Of course I wondered whether Hunt Sr. had designed the house, but it turns out the architect was Frederick Clarke Withers, at one time partner of the much more famous Calvert Vaux (pronounced 'VOX'). Vaux's name is recognizable to many of us as half of Vaux and Olmstead, the architectural landscapers who designed many nineteenth century parks, prime among them Manhattan's Central Park.




Tioronda today has that unfortunate "rocks through the windows" look, one that wounds the heart of every old house lover. Beyond those windows plenty of fallen plaster and water-damaged parquet is visible. Very sad.

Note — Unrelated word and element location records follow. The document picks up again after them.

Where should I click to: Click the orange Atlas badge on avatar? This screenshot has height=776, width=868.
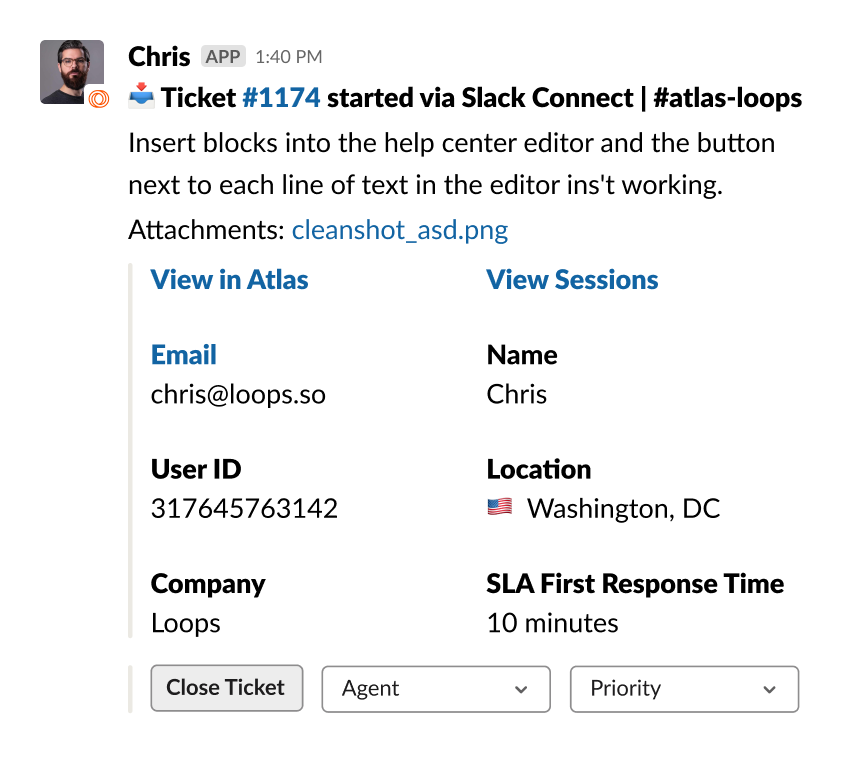click(98, 98)
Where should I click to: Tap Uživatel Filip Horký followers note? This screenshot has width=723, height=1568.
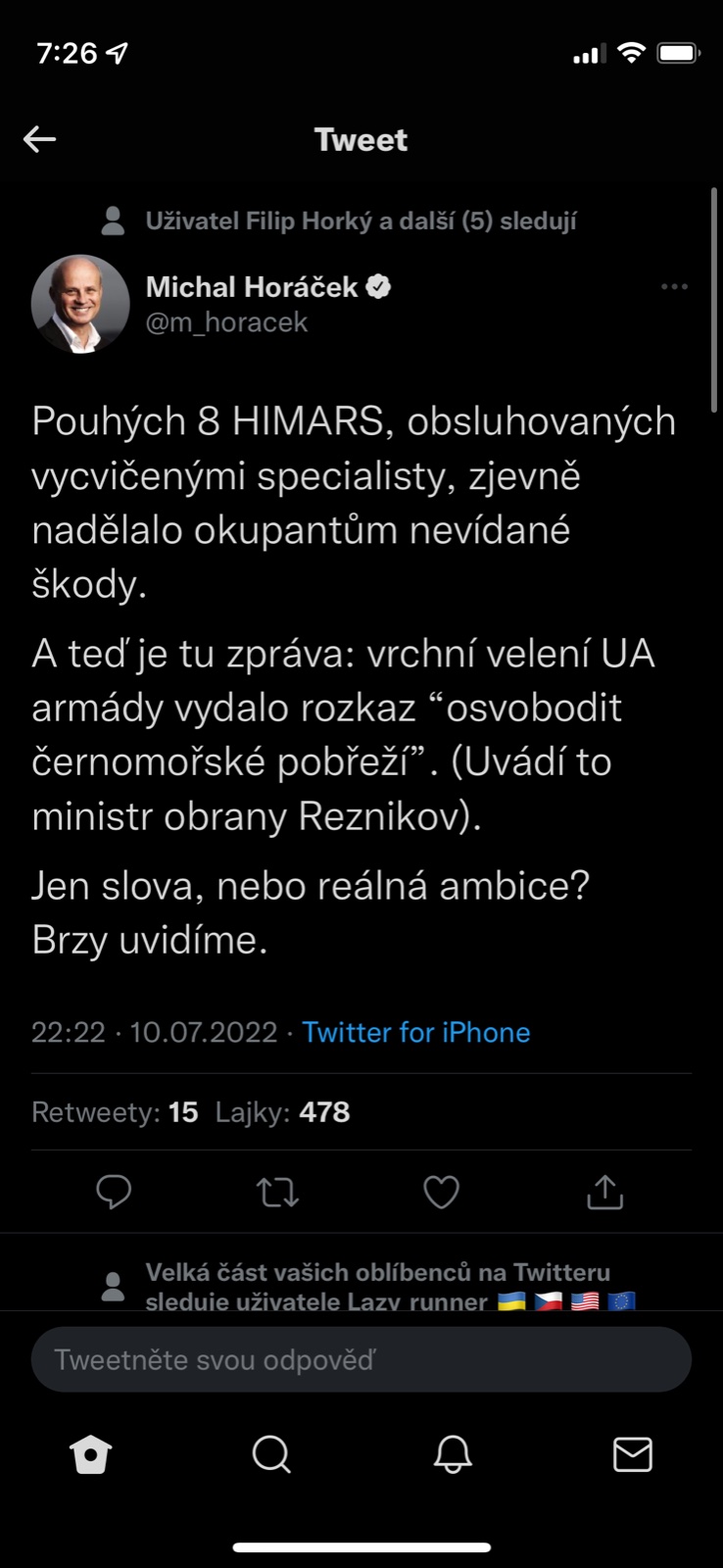coord(361,220)
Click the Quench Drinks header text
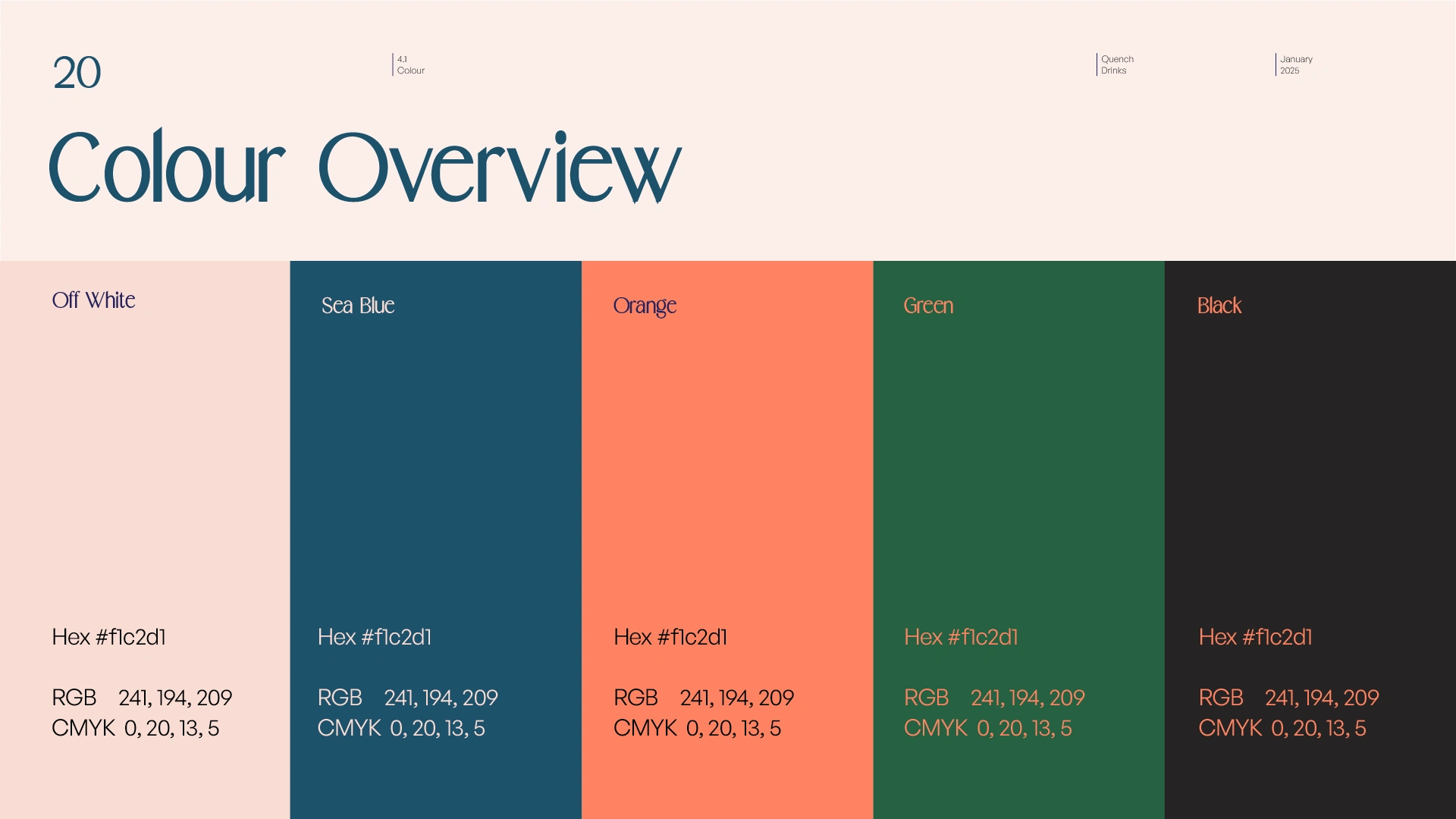1456x819 pixels. 1116,64
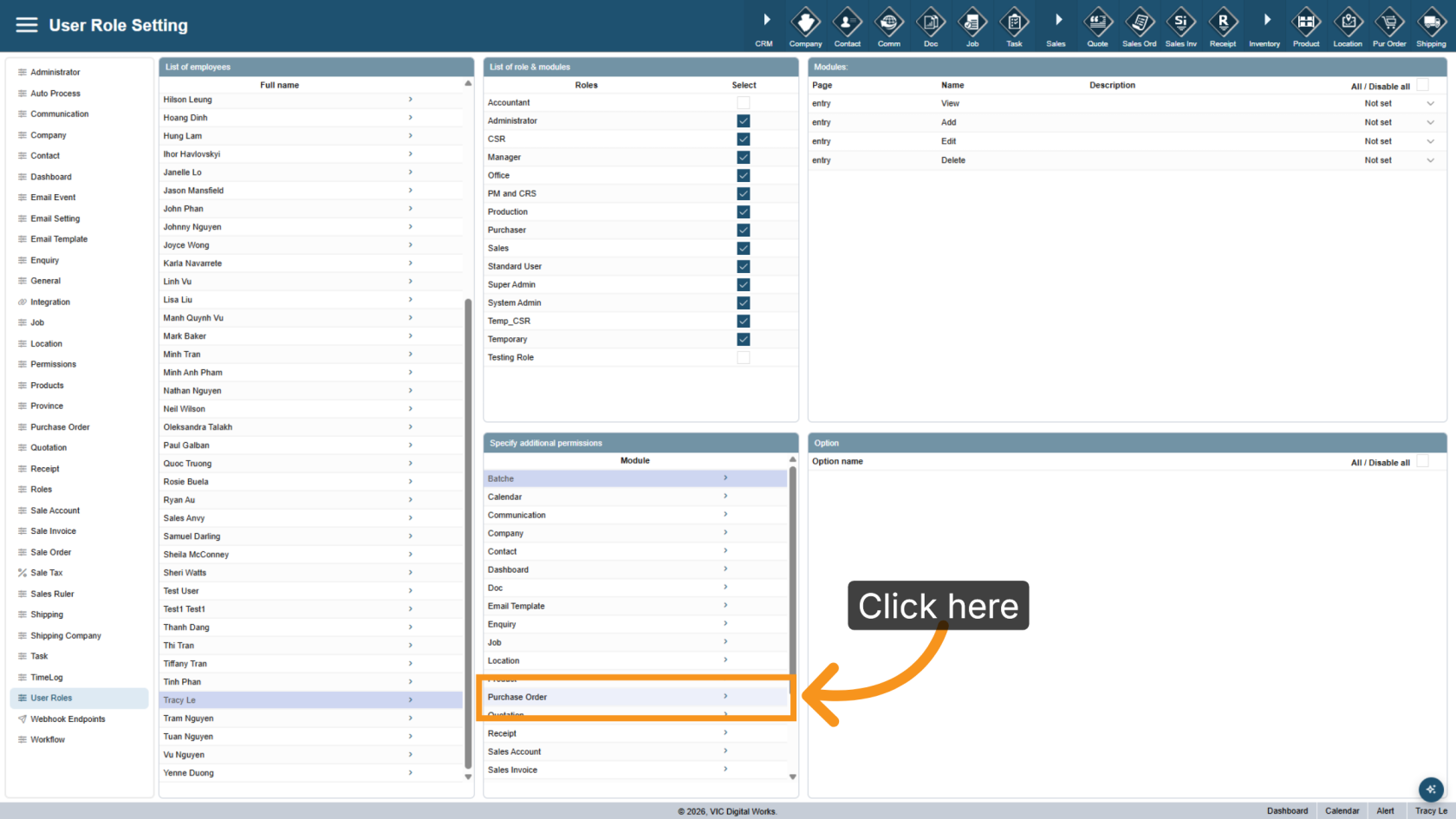Open the dropdown for the Delete permission
This screenshot has height=819, width=1456.
[1430, 160]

In 1873 General Howland added a music room designed by brother-in-law Richard Morris Hunt. I believe it's in this wing, located at the southeast end of the house. Howland's widow died at Newport, R.I. in 1917, by which time she had already donated her Beacon estate to her husband's favorite cause, mental health. In 1915, Tironda became the first licensed private psychiatric hospital in the United States. Renamed Craig House, for reasons I cannot discover, it functioned for 80 years as a high class sanitarium. Zelda Fitzgerald, the deeply troubled wife of F.Scott, was among the famous and the merely rich who were hospitalized here.





In 1995 the Craig House was purchased by something called Putnam Center Inc., which intended to continue psychiatric services under the name Craig House Center. That's the music room peeking over the top of this hideous new addition. That brutalist retaining wall supports a swimming pool. I don't know if responsibility for this lies with Putnam Center or the former owners.





Someone will have to pay in the Court of Architectural Guilt for both the swimming pool addition and the motel wing connected to it.





From the road, at least, you can't see the new design work, whose invisibility is about the best I can say for it. Tioronda is a house one could truly love and cherish, but its prospects don't look good. It's been vacant since 1999.